A maximum uncertainty LDA-based approach for limited sample size problems — with application to face recognitionCarlos Eduardo Thomaz, Edson C. Kitani, Duncan Gillies|Journal of the Brazilian Computer Society|2006 Abstract A critical issue of applying Linear Discriminant Analysis (LDA) is both the singularity and instability of the within-class scatter matrix. In practice, particularly in image recognition applications such as face recognition, there are often a large number of pixels or pre-processed features available, but the total number of training patterns is limited and commonly less than the dimension of the feature space.
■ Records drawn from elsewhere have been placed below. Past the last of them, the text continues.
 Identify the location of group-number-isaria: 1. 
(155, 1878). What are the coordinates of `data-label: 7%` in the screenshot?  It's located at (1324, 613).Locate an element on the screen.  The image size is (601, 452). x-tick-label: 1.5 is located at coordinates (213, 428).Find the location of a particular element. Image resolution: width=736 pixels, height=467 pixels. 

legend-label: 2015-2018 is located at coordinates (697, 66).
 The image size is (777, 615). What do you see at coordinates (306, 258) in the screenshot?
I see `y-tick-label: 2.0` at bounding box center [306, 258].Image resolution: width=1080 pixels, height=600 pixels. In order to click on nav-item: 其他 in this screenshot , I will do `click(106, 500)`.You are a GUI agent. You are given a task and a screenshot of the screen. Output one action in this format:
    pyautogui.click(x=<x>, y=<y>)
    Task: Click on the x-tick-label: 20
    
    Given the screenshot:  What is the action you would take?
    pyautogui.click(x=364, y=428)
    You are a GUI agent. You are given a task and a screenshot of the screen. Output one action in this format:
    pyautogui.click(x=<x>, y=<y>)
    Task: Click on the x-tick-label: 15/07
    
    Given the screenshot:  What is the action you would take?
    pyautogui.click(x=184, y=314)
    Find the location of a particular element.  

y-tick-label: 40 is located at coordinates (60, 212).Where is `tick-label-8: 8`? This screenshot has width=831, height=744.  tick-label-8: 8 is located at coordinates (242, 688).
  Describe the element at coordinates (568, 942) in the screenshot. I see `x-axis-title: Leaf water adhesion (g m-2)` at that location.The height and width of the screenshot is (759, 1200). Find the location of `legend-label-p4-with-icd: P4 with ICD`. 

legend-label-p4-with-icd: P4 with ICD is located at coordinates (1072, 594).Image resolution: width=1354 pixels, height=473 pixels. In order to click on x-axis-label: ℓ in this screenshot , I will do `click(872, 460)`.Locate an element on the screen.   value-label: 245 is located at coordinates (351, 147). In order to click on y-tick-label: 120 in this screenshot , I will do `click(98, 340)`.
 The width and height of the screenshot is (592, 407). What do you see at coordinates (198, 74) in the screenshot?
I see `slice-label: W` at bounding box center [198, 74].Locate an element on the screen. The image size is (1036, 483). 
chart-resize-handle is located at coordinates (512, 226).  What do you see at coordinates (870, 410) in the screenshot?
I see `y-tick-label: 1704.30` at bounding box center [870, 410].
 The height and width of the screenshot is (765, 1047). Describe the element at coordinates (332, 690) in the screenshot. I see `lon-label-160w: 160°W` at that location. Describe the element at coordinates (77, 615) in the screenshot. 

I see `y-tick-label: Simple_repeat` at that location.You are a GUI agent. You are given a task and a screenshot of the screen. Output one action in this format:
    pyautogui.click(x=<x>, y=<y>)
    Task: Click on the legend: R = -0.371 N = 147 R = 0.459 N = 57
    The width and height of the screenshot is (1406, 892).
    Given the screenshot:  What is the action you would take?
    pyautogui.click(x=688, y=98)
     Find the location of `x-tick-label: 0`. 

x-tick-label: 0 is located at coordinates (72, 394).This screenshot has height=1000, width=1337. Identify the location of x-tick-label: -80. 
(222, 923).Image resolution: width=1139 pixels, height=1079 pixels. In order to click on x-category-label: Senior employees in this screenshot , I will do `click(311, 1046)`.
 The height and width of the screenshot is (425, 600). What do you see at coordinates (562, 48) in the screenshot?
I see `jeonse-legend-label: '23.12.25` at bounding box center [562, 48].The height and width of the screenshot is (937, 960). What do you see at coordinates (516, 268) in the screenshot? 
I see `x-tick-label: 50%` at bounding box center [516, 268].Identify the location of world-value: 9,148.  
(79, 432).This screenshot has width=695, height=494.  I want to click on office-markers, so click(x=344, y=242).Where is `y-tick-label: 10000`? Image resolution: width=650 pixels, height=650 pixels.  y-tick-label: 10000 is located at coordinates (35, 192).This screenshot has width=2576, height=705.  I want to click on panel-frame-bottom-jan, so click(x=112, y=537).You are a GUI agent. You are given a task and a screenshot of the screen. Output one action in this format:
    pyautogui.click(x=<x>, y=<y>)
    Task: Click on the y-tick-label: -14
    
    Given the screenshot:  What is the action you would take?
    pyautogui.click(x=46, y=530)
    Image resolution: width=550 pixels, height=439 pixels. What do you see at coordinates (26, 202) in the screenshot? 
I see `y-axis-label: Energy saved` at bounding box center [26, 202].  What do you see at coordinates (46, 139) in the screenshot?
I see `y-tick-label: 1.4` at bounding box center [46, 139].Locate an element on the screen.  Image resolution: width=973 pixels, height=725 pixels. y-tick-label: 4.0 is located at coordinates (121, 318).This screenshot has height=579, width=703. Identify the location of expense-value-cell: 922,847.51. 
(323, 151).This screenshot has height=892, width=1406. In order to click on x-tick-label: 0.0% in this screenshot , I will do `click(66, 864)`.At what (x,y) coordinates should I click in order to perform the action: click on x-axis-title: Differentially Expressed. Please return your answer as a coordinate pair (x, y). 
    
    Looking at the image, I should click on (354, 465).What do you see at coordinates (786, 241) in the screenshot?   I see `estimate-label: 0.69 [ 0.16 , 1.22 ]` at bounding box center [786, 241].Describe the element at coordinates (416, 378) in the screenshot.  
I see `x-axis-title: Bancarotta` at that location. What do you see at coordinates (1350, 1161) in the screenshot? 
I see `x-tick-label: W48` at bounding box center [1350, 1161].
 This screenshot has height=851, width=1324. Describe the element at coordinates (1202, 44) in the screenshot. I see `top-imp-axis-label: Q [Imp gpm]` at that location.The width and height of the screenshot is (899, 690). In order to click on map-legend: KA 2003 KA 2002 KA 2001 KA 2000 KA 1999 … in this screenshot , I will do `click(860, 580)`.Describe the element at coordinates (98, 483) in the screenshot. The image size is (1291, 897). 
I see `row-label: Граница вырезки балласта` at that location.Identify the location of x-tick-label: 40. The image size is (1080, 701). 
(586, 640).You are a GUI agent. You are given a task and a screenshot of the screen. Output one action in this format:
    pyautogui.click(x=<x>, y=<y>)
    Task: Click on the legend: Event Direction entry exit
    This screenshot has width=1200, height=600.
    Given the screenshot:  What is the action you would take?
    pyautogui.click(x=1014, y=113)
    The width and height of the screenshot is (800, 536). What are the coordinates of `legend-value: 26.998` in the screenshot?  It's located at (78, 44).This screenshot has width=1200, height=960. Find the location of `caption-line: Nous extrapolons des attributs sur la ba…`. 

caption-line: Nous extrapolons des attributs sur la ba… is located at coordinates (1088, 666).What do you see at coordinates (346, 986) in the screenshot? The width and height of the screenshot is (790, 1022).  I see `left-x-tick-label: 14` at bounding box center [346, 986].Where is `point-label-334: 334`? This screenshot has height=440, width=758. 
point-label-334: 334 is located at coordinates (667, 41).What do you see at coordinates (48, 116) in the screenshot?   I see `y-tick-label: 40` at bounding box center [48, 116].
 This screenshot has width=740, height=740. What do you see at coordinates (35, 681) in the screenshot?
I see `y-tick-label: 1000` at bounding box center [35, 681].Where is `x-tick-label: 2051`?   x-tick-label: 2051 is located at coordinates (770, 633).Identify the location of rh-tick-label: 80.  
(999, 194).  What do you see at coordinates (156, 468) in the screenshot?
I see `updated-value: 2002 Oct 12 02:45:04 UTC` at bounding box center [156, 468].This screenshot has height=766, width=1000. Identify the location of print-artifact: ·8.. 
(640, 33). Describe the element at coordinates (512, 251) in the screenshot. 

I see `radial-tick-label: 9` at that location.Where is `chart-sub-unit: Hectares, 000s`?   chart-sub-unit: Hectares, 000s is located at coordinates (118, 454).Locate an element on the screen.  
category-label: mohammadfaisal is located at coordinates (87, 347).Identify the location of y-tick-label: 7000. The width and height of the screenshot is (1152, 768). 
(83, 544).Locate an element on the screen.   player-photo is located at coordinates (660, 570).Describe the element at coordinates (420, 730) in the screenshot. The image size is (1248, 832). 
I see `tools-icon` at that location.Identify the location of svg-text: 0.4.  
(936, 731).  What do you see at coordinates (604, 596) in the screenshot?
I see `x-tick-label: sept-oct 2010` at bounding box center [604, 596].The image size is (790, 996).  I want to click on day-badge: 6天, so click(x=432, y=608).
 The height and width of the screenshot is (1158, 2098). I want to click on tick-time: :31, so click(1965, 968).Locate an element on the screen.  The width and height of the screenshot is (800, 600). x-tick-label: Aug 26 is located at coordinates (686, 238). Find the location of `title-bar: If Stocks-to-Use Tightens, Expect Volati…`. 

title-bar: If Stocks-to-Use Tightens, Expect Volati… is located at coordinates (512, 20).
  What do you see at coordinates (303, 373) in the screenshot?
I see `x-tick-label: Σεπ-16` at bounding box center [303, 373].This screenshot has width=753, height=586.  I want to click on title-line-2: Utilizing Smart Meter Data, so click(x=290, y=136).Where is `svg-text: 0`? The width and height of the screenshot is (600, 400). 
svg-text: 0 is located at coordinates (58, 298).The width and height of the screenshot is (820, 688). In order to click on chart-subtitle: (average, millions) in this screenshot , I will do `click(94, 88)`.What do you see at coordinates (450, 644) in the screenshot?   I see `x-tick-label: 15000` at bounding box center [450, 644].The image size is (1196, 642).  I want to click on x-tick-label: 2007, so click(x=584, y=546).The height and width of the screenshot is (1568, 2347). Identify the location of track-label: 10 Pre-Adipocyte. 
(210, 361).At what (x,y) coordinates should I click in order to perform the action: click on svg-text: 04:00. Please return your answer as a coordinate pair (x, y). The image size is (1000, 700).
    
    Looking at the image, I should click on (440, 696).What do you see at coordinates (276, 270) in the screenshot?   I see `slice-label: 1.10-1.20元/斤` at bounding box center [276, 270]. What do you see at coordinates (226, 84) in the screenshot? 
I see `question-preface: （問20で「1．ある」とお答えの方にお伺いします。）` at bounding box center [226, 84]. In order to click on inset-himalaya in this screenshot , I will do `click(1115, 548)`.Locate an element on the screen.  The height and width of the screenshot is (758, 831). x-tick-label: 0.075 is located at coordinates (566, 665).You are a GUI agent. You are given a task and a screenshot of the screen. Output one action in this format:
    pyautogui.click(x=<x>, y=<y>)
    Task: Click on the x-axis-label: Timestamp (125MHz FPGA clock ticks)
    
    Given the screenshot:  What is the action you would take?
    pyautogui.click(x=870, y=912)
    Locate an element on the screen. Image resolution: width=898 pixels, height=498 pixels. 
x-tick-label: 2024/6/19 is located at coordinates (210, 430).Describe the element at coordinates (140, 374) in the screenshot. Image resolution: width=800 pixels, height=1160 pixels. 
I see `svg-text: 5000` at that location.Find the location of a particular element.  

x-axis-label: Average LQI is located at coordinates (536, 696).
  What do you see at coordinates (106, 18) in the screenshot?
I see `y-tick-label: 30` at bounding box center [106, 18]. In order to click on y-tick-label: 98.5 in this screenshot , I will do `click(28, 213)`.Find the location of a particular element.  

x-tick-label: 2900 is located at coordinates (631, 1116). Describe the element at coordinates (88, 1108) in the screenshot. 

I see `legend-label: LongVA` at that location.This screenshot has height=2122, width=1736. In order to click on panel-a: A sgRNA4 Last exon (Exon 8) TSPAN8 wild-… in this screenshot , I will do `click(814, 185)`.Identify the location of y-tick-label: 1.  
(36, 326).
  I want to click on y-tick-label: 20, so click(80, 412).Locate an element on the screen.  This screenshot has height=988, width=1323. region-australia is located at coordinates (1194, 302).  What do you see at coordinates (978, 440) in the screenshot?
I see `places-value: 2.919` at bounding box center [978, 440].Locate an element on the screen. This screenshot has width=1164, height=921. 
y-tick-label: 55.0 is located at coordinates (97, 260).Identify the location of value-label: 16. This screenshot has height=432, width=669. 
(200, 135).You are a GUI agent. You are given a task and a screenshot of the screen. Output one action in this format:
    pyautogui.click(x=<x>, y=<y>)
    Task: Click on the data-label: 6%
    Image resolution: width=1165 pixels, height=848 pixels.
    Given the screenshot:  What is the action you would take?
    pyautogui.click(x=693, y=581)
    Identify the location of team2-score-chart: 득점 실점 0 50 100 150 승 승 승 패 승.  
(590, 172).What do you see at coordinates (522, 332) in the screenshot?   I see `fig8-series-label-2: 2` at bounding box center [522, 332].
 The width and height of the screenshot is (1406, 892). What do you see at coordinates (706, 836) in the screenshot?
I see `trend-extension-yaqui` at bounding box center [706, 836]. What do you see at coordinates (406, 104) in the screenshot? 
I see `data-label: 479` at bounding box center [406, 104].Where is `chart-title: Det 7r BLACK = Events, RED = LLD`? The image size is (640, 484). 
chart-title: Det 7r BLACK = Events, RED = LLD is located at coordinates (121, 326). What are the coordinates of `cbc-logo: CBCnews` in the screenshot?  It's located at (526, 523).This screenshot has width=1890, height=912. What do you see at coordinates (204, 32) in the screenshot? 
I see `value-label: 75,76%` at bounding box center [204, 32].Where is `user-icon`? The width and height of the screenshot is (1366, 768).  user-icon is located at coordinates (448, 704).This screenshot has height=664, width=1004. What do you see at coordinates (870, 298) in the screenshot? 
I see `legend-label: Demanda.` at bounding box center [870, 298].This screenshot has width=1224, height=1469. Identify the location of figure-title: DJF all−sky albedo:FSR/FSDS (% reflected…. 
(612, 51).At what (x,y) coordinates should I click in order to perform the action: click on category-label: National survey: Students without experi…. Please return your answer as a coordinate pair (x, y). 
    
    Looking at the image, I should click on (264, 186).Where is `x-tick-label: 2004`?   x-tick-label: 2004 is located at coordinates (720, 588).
In this study, a new LDA-based method is proposed. It is based on a straightforward stabilisation approach for the within-class scatter matrix. In order to evaluate its effectiveness, experiments on face recognition using the well-known ORL and FERET face databases were carried out and compared with other LDA-based methods. The classification results indicate that our method improves the LDA classification performance when the within-class scatter matrix is not only singular but also poorly estimated, with or without a Principal Component Analysis intermediate step and using less linear discriminant features. Since statistical discrimination methods are suitable not only for classification but also for characterisation of differences between groups of patterns, further experiments were carried out in order to extend the new LDA-based method to visually analyse the most discriminating hyper-plane separating two populations. The additional results based on frontal face images indicate that the new LDA-based mapping provides an intuitive interpretation of the two-group classification tasks performed, highlighting the group differences captured by the multivariate statistical approach proposed.